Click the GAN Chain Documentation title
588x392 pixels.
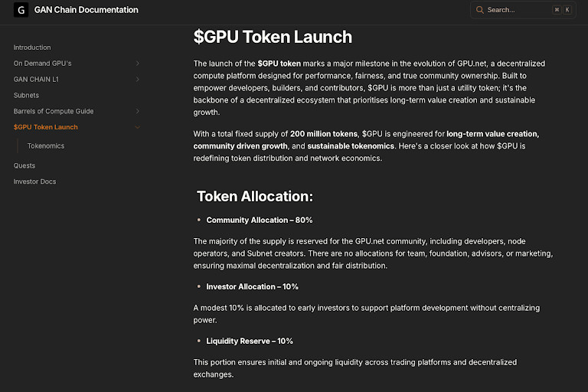[87, 10]
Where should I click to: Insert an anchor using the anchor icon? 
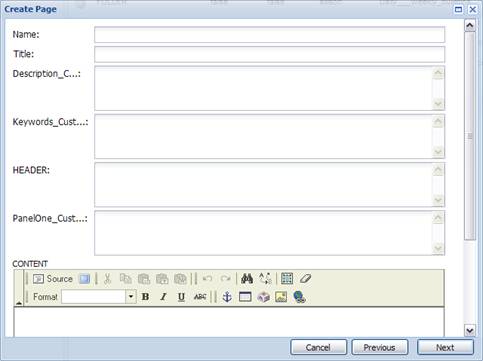point(227,297)
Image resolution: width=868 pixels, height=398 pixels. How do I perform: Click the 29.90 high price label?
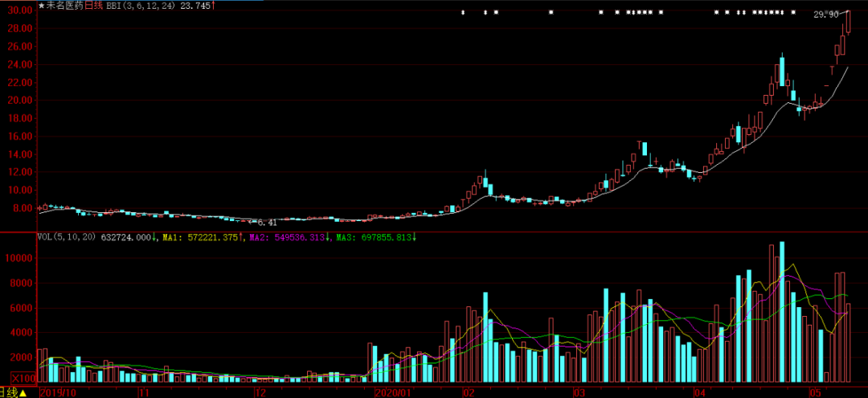point(826,14)
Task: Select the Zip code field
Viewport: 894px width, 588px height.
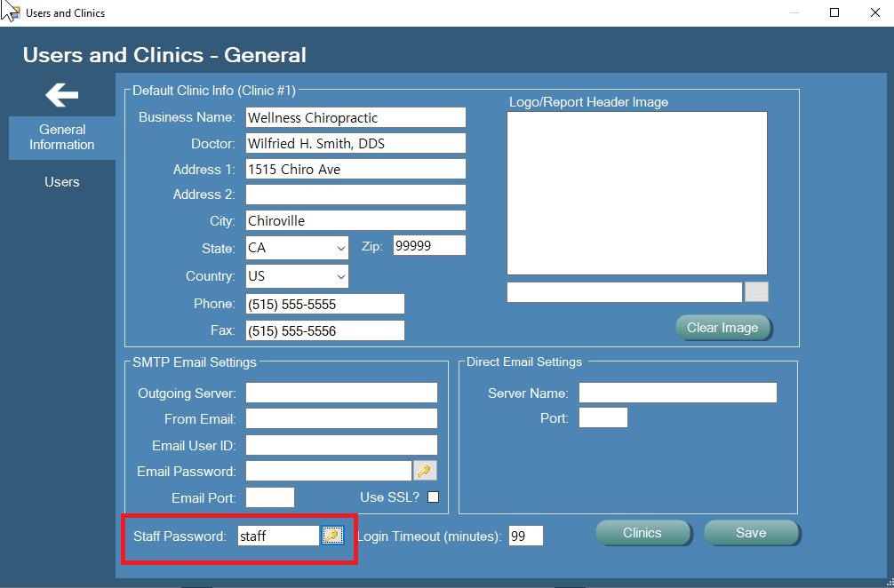Action: [x=429, y=245]
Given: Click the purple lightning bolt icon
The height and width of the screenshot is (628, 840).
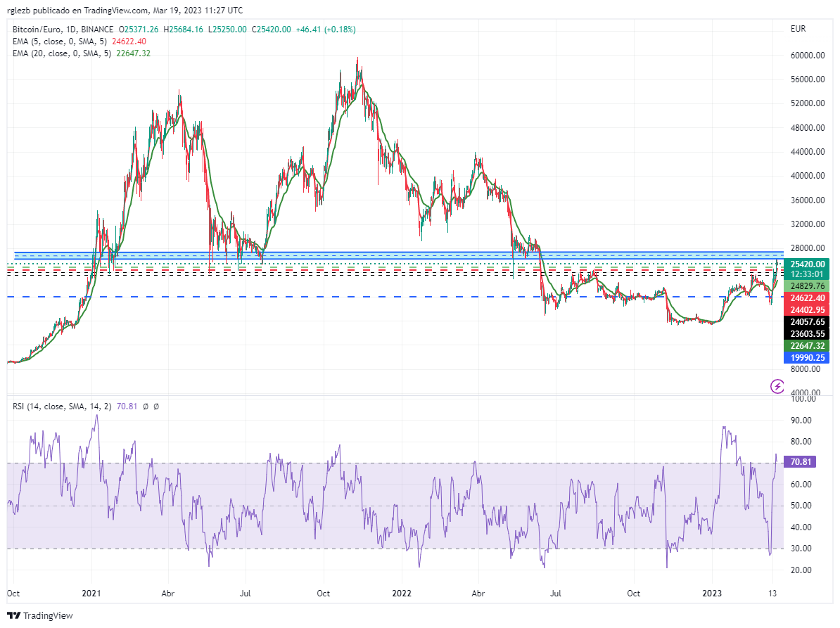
──────────────────────────────
Give the data again exactly as written, with no pictures included.

Click the GAN Chain Documentation title
588x392 pixels.
[87, 10]
Where should I click to: Insert an anchor using the anchor icon? 
point(227,297)
Image resolution: width=868 pixels, height=398 pixels. How do I perform: Click the 29.90 high price label?
point(826,14)
Task: Select the Zip code field
Viewport: 894px width, 588px height.
Action: [x=429, y=245]
Given: Click the purple lightning bolt icon
The height and width of the screenshot is (628, 840).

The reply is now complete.